The CUDA thread-block dimensions are set based on the tile dimensions and the
iterates withing each tile are mapped directly to GPU threads in each block
due to the `RAJA::cuda_thread_{x, y}_direct`

policies.

`RAJA::launch`

Variants¶

For `RAJA::launch`

variants, we use `RAJA::tile`

methods
for the outer loop tiling and `RAJA::loop`

methods
to iterate within the tiles. The complete sequential tiled
`RAJA::launch`

variant is:

```
using loop_pol_1 = RAJA::LoopPolicy<RAJA::seq_exec>;
using launch_policy_1 = RAJA::LaunchPolicy<RAJA::seq_launch_t>;
RAJA::launch<launch_policy_1>(RAJA::LaunchParams(), //LaunchParams may be empty when running on the cpu
[=] RAJA_HOST_DEVICE (RAJA::LaunchContext ctx) {
RAJA::tile<loop_pol_1>(ctx, TILE_DIM, row_Range, [&] (RAJA::TypedRangeSegment<int> const &row_tile) {
RAJA::tile<loop_pol_1>(ctx, TILE_DIM, col_Range, [&] (RAJA::TypedRangeSegment<int> const &col_tile) {
RAJA::loop<loop_pol_1>(ctx, row_tile, [&] (int row) {
RAJA::loop<loop_pol_1>(ctx, col_tile, [&] (int col) {
Atview(col, row) = Aview(row, col);
});
});
});
});
});
```

Similar to the `RAJA::statement::Tile`

type in the `RAJA::kernel`

variant
above, the `RAJA::tile`

method computes the number of tiles needed to
iterate over all matrix entries in each dimension and generates a corresponding
iteration space for each tile, which is used to generate loops for the inner
`RAJA::loop`

methods.

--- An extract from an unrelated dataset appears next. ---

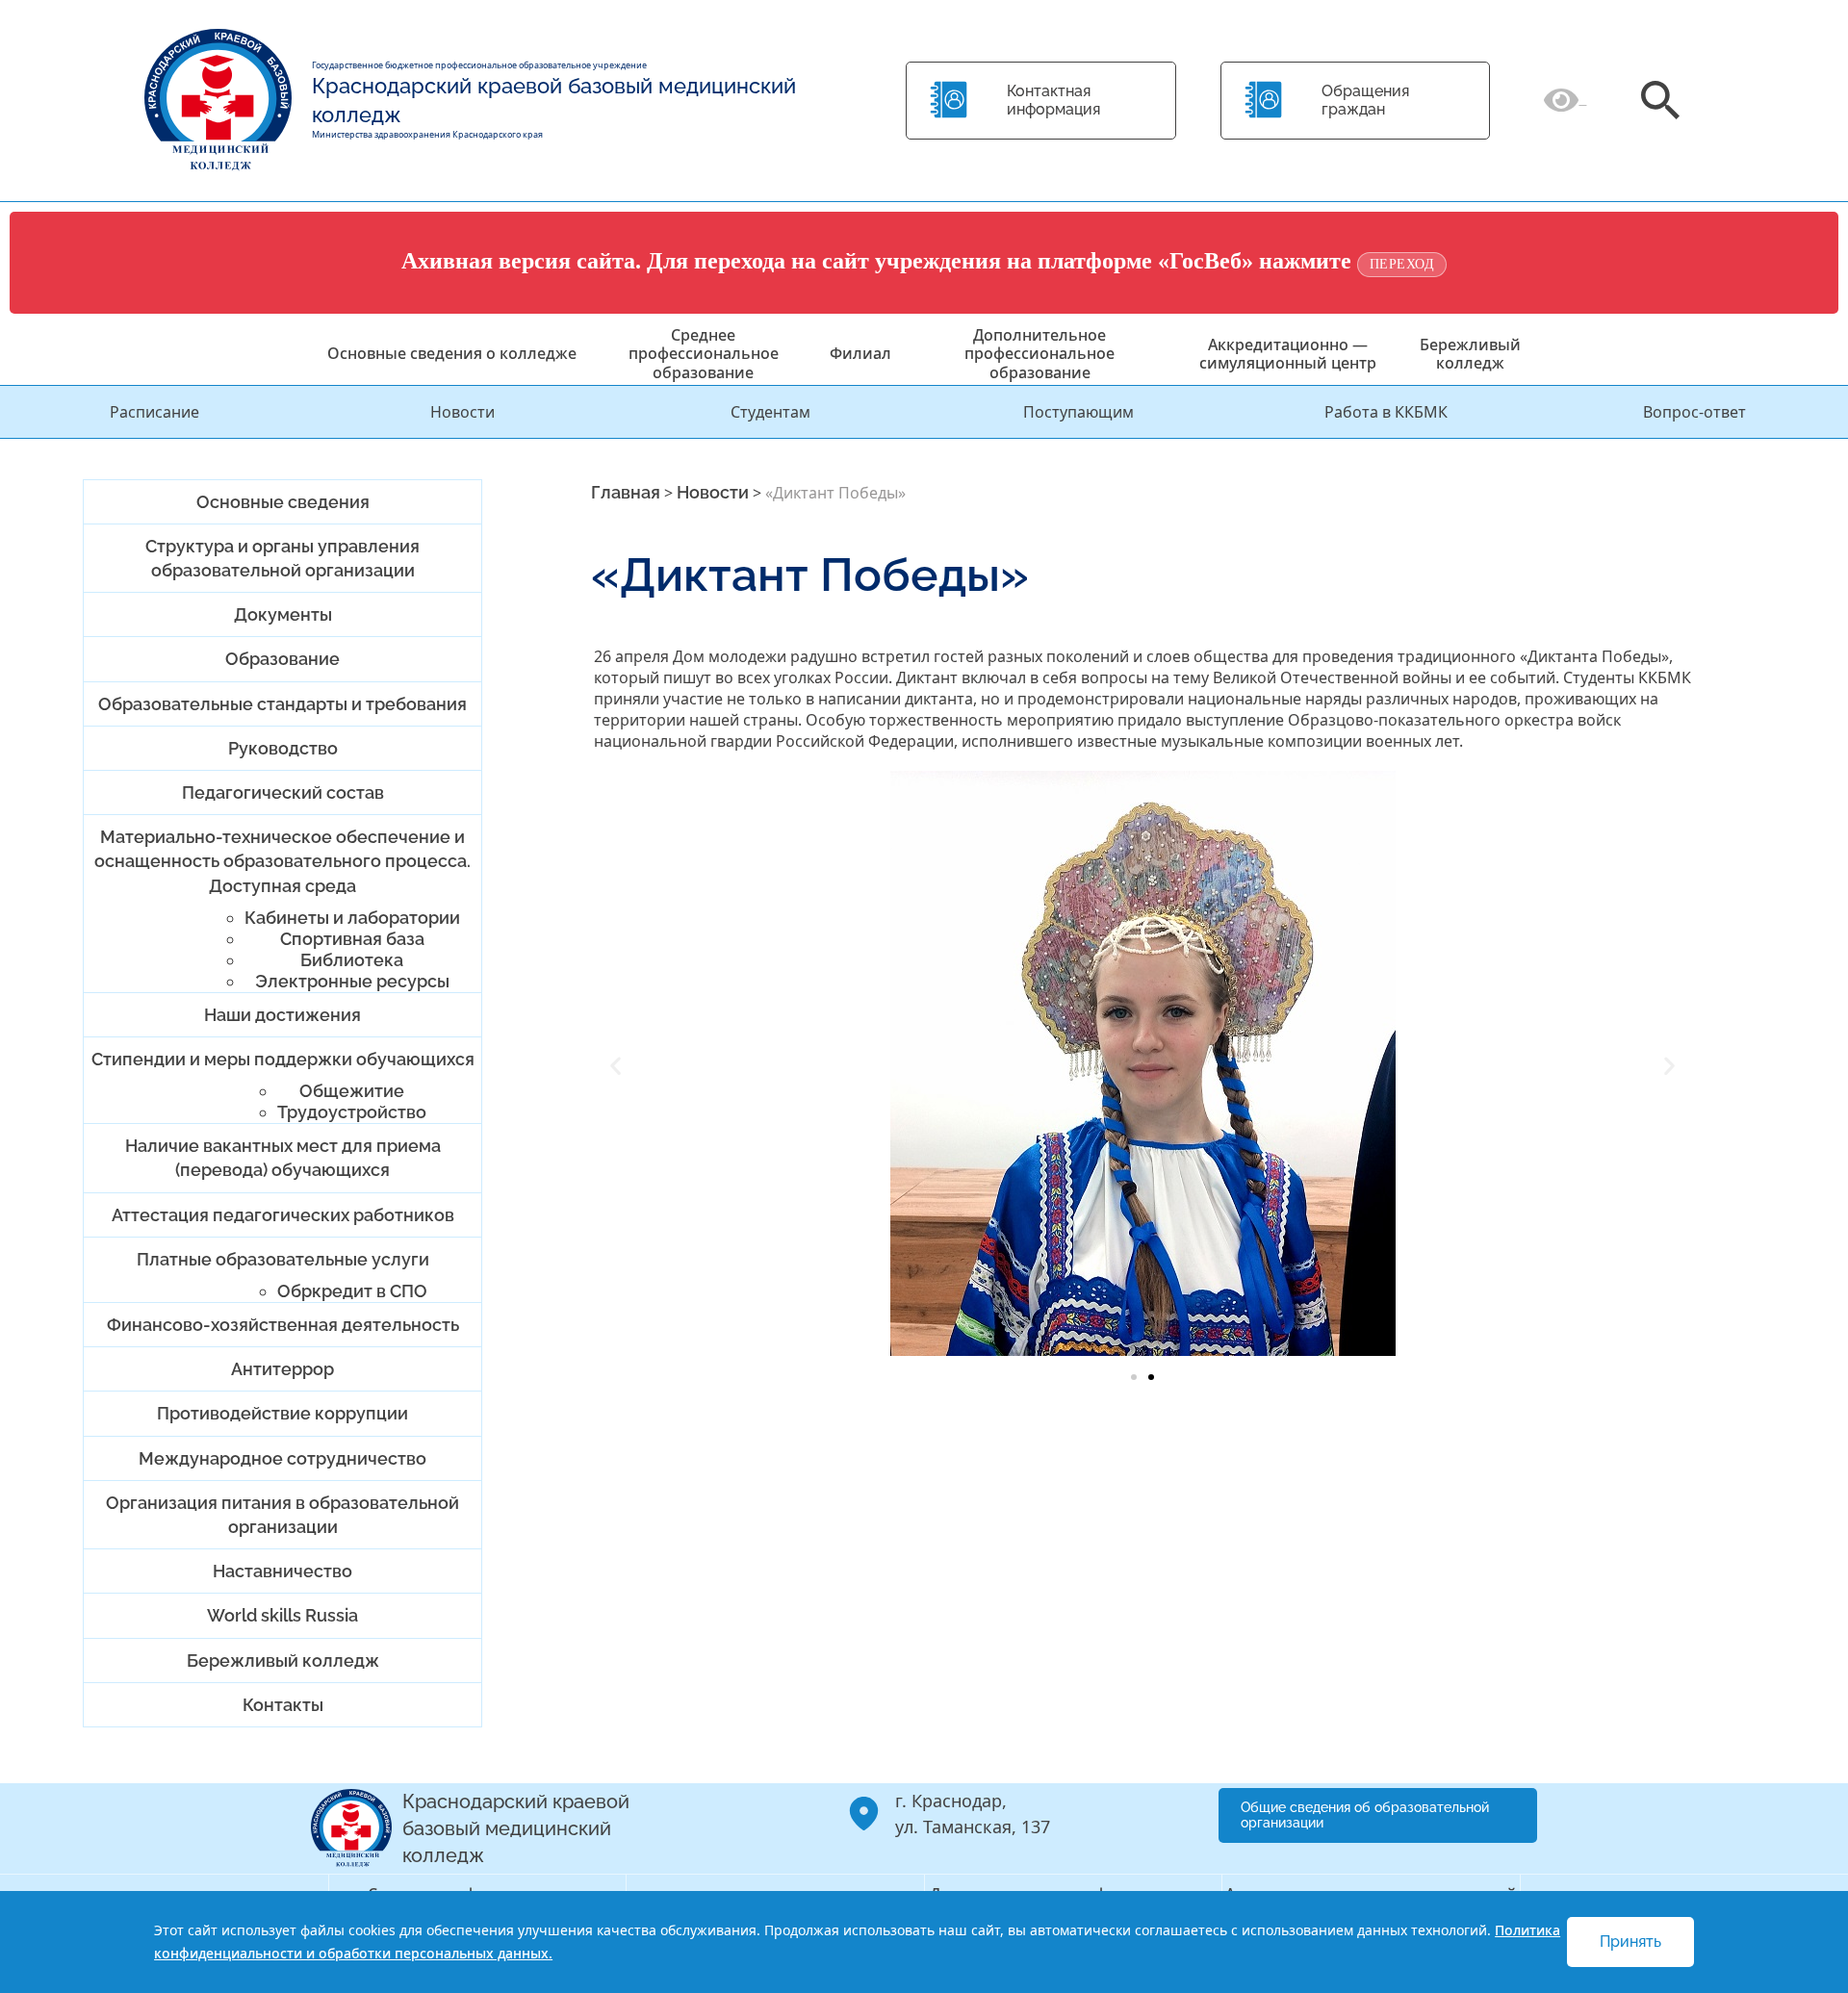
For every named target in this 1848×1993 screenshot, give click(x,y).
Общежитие (351, 1091)
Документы (283, 614)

Thus, the explicit bounds checking logic in the
C-style variant is not needed.

A CUDA `RAJA::launch`

tiled variant for the GPU is similar with
CUDA policies in the `RAJA::loop`

methods. The complete
`RAJA::launch`

variant is:

```
using cuda_teams_y = RAJA::LoopPolicy<RAJA::cuda_block_y_direct>;
using cuda_teams_x = RAJA::LoopPolicy<RAJA::cuda_block_x_direct>;
using cuda_threads_y = RAJA::LoopPolicy<RAJA::cuda_thread_y_direct>;
using cuda_threads_x = RAJA::LoopPolicy<RAJA::cuda_thread_x_direct>;
const bool cuda_async = false;
using cuda_launch_policy = RAJA::LaunchPolicy<RAJA::cuda_launch_t<cuda_async>>;
RAJA::launch<cuda_launch_policy>(
RAJA::LaunchParams(RAJA::Teams(n_blocks_c, n_blocks_r),
RAJA::Threads(c_block_sz, r_block_sz)),
[=] RAJA_HOST_DEVICE (RAJA::LaunchContext ctx) {
RAJA::tile<cuda_teams_y>(ctx, TILE_DIM, row_Range, [&] (RAJA::TypedRangeSegment<int> const &row_tile) {
RAJA::tile<cuda_teams_x>(ctx, TILE_DIM, col_Range, [&] (RAJA::TypedRangeSegment<int> const &col_tile) {
RAJA::loop<cuda_threads_y>(ctx, row_tile, [&] (int row) {
RAJA::loop<cuda_threads_x>(ctx, col_tile, [&] (int col) {
Atview(col, row) = Aview(row, col);
});
});
});
});
});
```

A notable difference between the CPU and GPU `RAJA::launch`

implementations is the definition of the compute grid. For the CPU
version, the argument list is empty for the `RAJA::LaunchParams`

constructor.
For the CUDA GPU implementation, we define a ‘Team’ of one two-dimensional
thread-block with 16 x 16 = 256 threads.